§ **Problem statement**: Only lines holding the string "Given" are wanted; copy each one from the material.

§ **Records provided**:
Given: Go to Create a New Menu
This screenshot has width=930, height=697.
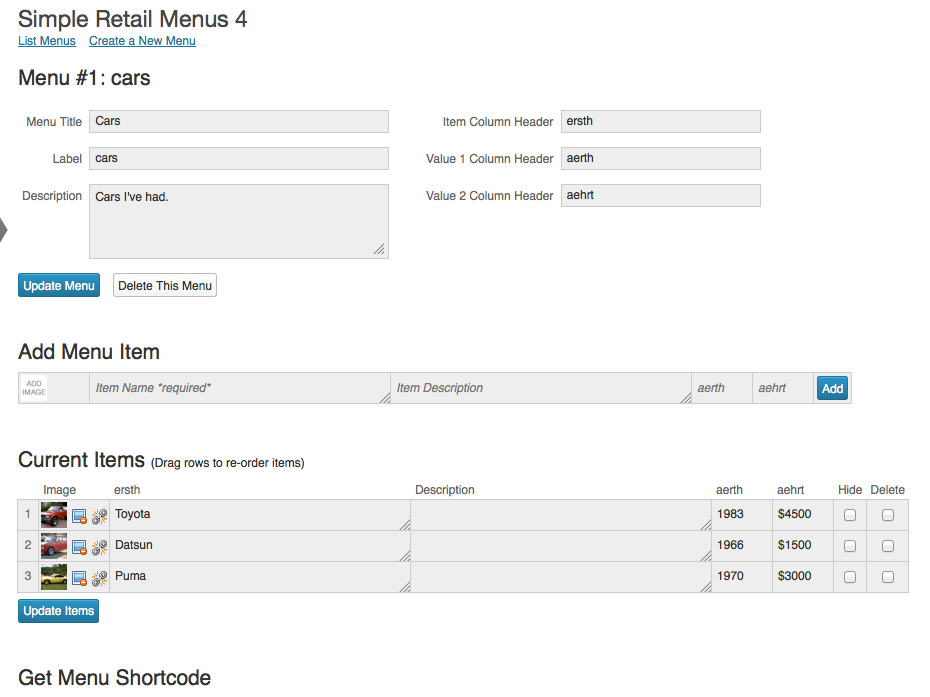Looking at the screenshot, I should click(x=142, y=41).
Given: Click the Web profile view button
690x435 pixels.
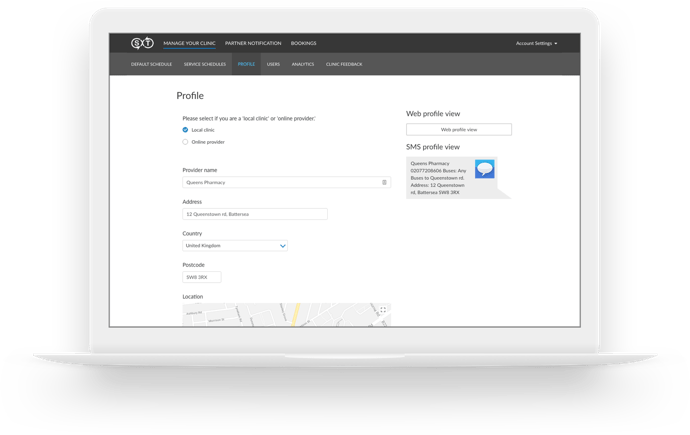Looking at the screenshot, I should point(458,130).
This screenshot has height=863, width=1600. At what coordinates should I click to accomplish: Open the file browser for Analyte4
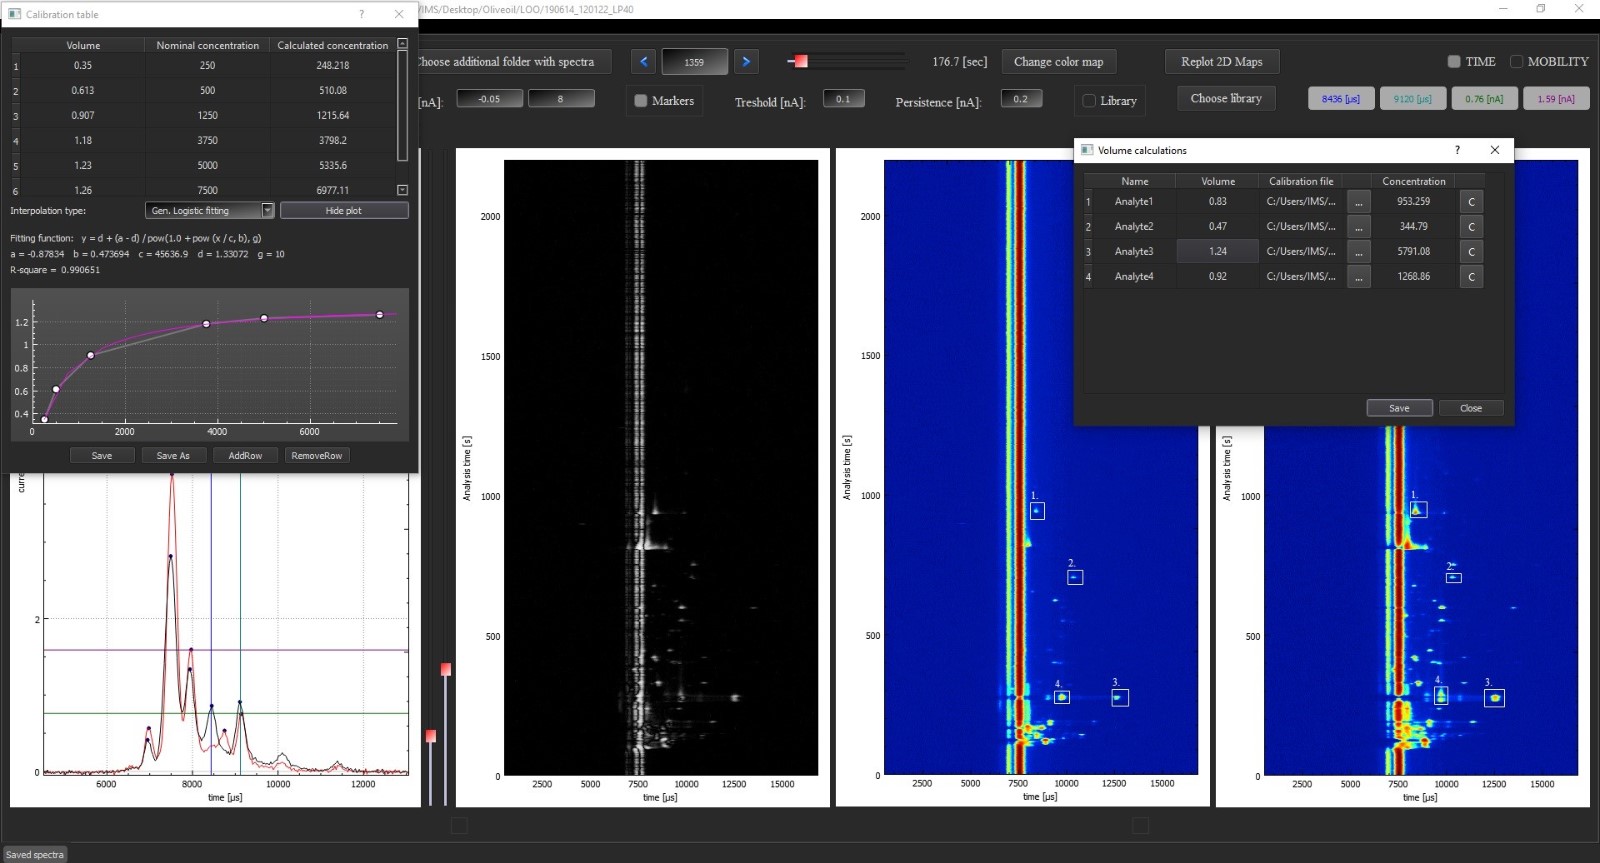[x=1358, y=277]

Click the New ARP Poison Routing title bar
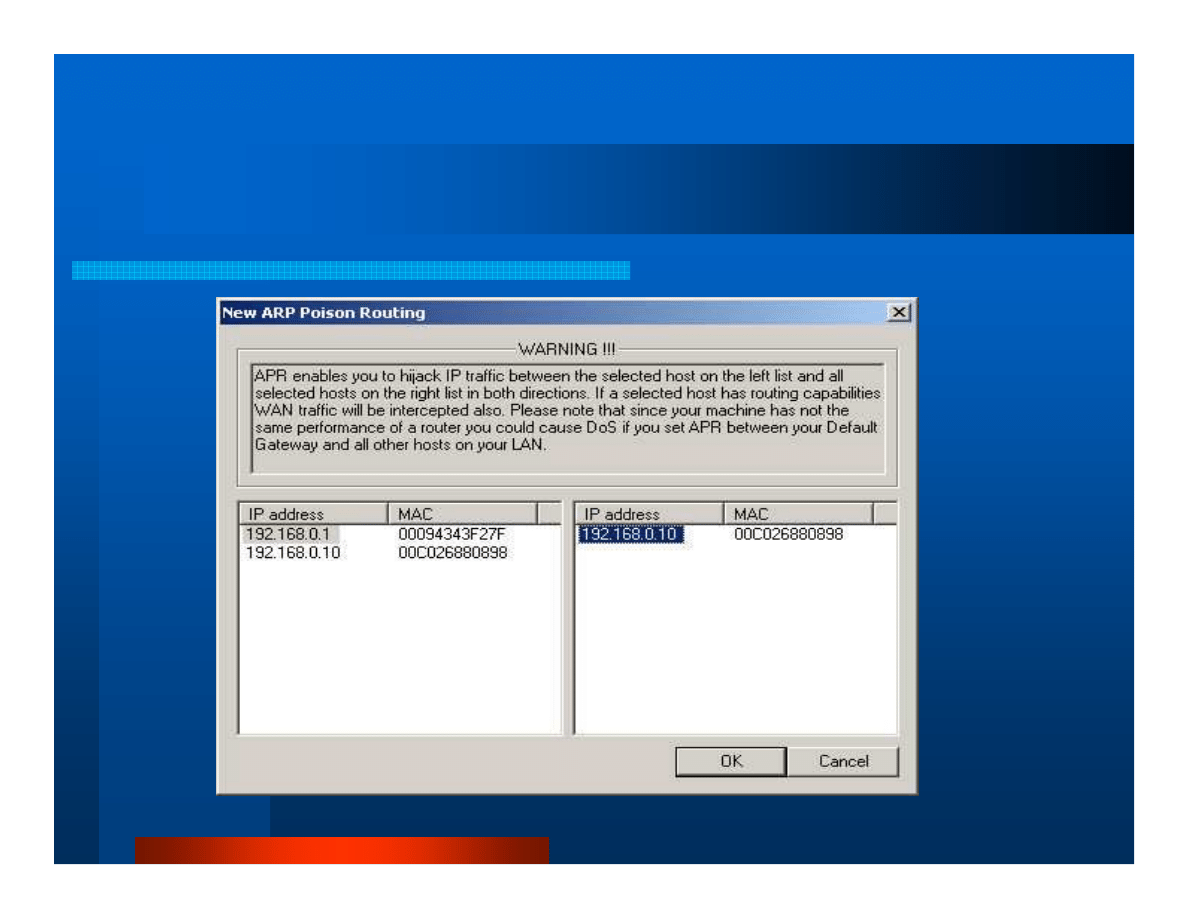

§ **Exercise response**:
Given: Go to Create a New Menu
Given: Click the Web profile view button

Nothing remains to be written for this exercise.